Curtis’ objective is to assist choreographers and producers deliver their work to life to BVI audiences with audio descriptions that describe motion in additional expressive methods, past play-by-plays of occasions. “Again then, audio description was principally normal scripted stuff,” Curtis says. “What we introduced was a dance background, serious about how body-based efficiency might be described in artistic methods.”
Curtis now works with Bay Space choreographers like Sherwood Chen and Deborah Slater for example their actions for BVI viewers members, a few of whom are experiencing dance for the primary time.
Gravity’s companies embody accessibility auditing of selling supplies and web sites, entry for patrons for mobility points, haptic excursions and deaf consultations and referrals. The corporate’s launch couldn’t have been potential with out the enter of BVI artists resembling Taylor, who began attending Curtis’ Contact Improv lessons after observing his accessible method to bounce programming. She was forged in a mixed-access dance ensemble for the corporate’s 2017 work, Sight Unseen.
“Gravity was actually my essential entrance into dance as a result of numerous dancers or disabled folks aren’t welcome in conventional coaching,” Taylor says. “Jess turned the desk and mentioned, ‘You’re welcome on this stage.’”

Taylor joined the Gravity workers as an accessibility advisor after performing in a number of works with Curtis’ firm. She now makes use of her background in theater and lived experiences to offer accessibility audits to organizations like Shotgun Gamers, TheatreWorks Silicon Valley, Oakland’s Bay Space Kids’s Theatre, Jacob’s Pillow and the Oregon Shakespeare Competition. Her philosophy is easy: “How can we acknowledge that disabled persons are legitimate and invaluable members of the group?”
Prioritizing accessibility
In 2021, Gravity shifted their focus to consulting on digital occasion accessibility, incorporating audio description to on-line or livestreamed occasions. “It opened an entire new world for blind and disabled folks,” Taylor recollects. “Any blind particular person on the earth may probably attend a present and never have the identical entry boundaries like transportation.”

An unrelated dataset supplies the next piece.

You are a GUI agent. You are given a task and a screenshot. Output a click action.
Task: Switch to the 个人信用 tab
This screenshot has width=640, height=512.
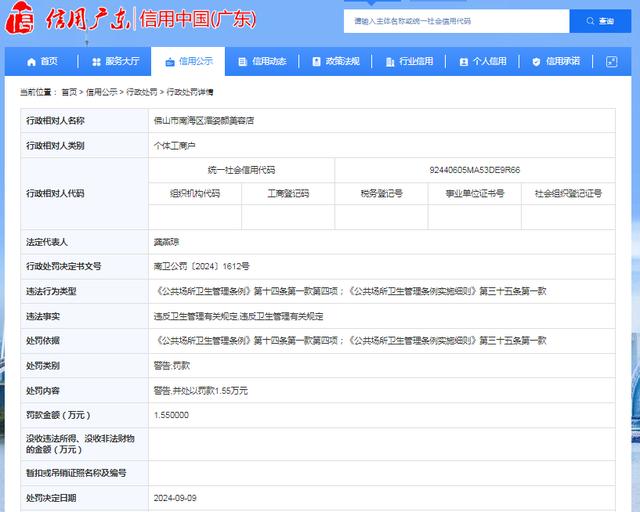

Berkeley theater firm Shotgun Gamers adopted audio descriptions for his or her livestreamed occasions throughout pandemic shutdowns. Now again in particular person, the corporate has partnered with BVI organizations like LightHouse for the Blind and Visually Impaired, Information Canine for the Blind and East Bay Heart to arrange group outings to benefit from their accessible programming. Right here BVI audiences are invited on haptic excursions to satisfy actors, stroll the stage and really feel the set and props and carry the area of their reminiscence as they’re watching the present.
“I discover the haptic excursions equally invaluable as audio description,” says common Shotgun viewers member Warren Cushman. “You get a way of who the actors are and the background of the play. It’s fairly enchanting.”
Shotgun Gamers offers audio description and haptic excursions for one occasion in each manufacturing, usually as a Sunday matinee. Round 40 to 50 BVI audiences benefit from these companies every season, in accordance with director of selling and communications Jayme Catalano. “Phrase of mouth appears to be rising within the blind and low imaginative and prescient group,” she says. “We’ve a couple of unofficial ambassadors who’ve been reaching out to their group and bringing them in.”
Though digital occasions have dwindled — a lot to the frustration of many accessibility advocates — Gravity’s work in bodily areas is in higher demand than ever. Curtis says that the corporate is “as busy as we will afford to be” with in-person occasion session for BVI and disabled audiences, offering ongoing companies for 47 Bay Space now nationwide organizations, who’ve made 137 occasions, movies and movies accessible to BVI audiences since their launch in 2017. The corporate moreover has a Berlin program that gives companies to roughly the identical quantity of organizations and artists in Germany.

The price of participation
Arts accessibility advocates and artists observe a scarcity of funding as a elementary barrier to bettering and standardizing accessible programming. The implementation of in-person audio description prices almost $2,000 per present (together with tools, administration and staffing prices). A small Bay Space performing arts firm, who would possibly make roughly half that quantity in ticket gross sales, might do the maths and determine to forgo the service.
“It may be irritating for an artist who has invested on this and no person comes,” Curtis says. So his firm determined to handle the barrier. With funding from the Walter & Elise Haas Fund and the Ford Basis, Gravity subsidizes audio descriptions at simply $300 per occasion, making accessibility much more reachable for organizations with smaller budgets.
Curtis believes accessibility is a long-term funding and shouldn’t be diminished to a mathematical equation. “It’s very easy to do the maths and understand it may price hundreds of {dollars} for every blind particular person,” he says. “The economics are at all times there, however we have to assume extra broadly about folks’s proper to entry.”
However to make that possible, artists and organizations want systemic assist from arts foundations and different funders.